Slide View : Parallel Computer Architecture and Programming : 15-418/618 Spring 2015

Previous | Next --- Slide 35 of 66

xwenwenwen

Could someone tell me more specifically about SIMD width? (is there any similarity/relationship between it and x-wide vectors?) I searched on the internet and the only formal definition I found is "The number of working items processed by a GPU thread". So, seems like it is only related to GPUs, not CPUs? I'm really confused about this when doing the homework.

kayvonf

We say SIMD instructions are "N-wide" when they operate on length-N vectors. Both modern CPUs and GPUs employ the idea of SIMD processing to improve efficiency of processing.

sam

In very simpler terms what i understand of explicit and implicit SIMD is that in explicit SIMD compiler does the mapping of data to SIMD units(this is like static branch prediction) while in implicit SIMD hardware does the mapping of data to SIMD units (this is like dynamic branch prediction). But in both the cases we write the program in same way using intrinsics(that is explicit or implicit has no effect on user). Am i right here ? Also how is it decided that implicit or explicit SIMD should be used ?

kayvonf

@sam: The first part of your statement was exactly correct. However, the second part I'd like to respond to.

In explicit SIMD programming the program binary has SIMD instructions in it. Just like any other instruction, if the processor sees an SSE/AVX instruction in an instruction stream, it decodes it and tells the SIMD unit (aka the SIMD ALUs) to do its thing. This is how SIMD processing is controlled on x86.

In implicit SIMD, the ISA does not have vector instructions in it. That is, there's no such thing as vector add instruction. Thus, the program binary is a scalar program describing scalar operations on scalar registers (add two scalar registers). However, unlike x86 where the OS tells the processor "run this program", an in implicit SIMD architecture, the processor is told "run N copies of this program", typically, where N is a large number. Then the architecture can decide how many instances of the program to run simultaneously, based on its SIMD execution width.

In other words, the interface to the hardware is data-parallel. Did that help?

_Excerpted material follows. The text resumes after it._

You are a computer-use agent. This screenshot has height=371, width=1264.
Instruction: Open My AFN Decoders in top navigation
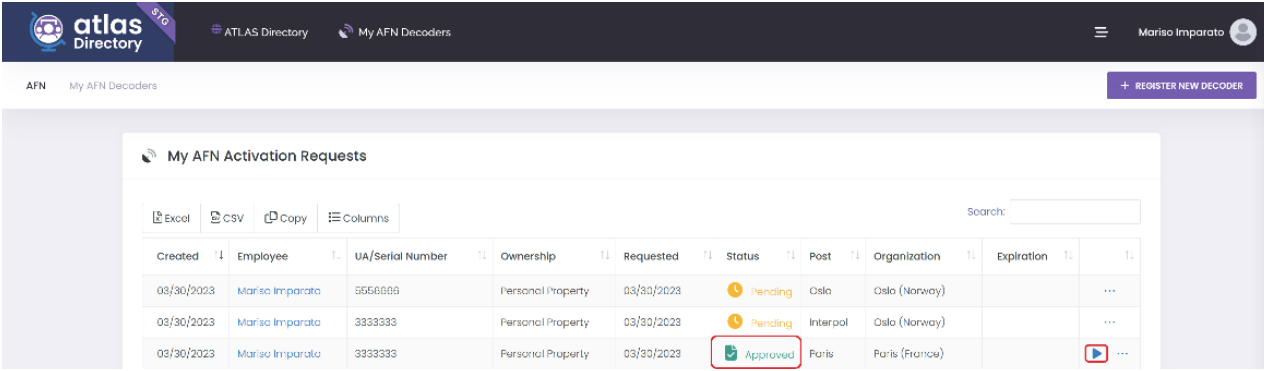395,32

It makes no sense to write a program with vector intrinsics on an implicit SIMD machine, since there are no SIMD instructions to translate those intrinsics into. However, a program written in a high-level data-parallel language (see lecture 3) can easily be compiled to either an explicit SIMD or implicit SIMD ISA.

sam

@kayvonf Yes it helped. Thanks for explaining.

aznshodan

Since explicit SIMD instructions contain vector instructions in the ISA, as programmers we can use the vector instructions do create SIMD processing with single instruction stream with multiple data. However for implicit SIMD, I'm not too sure what you mean by "run N copies of this program". Does that mean implicit SIMD only works when there are N copies of the program with same data? Or can it work with different data as well? Because programs don't often run multiple times with same data.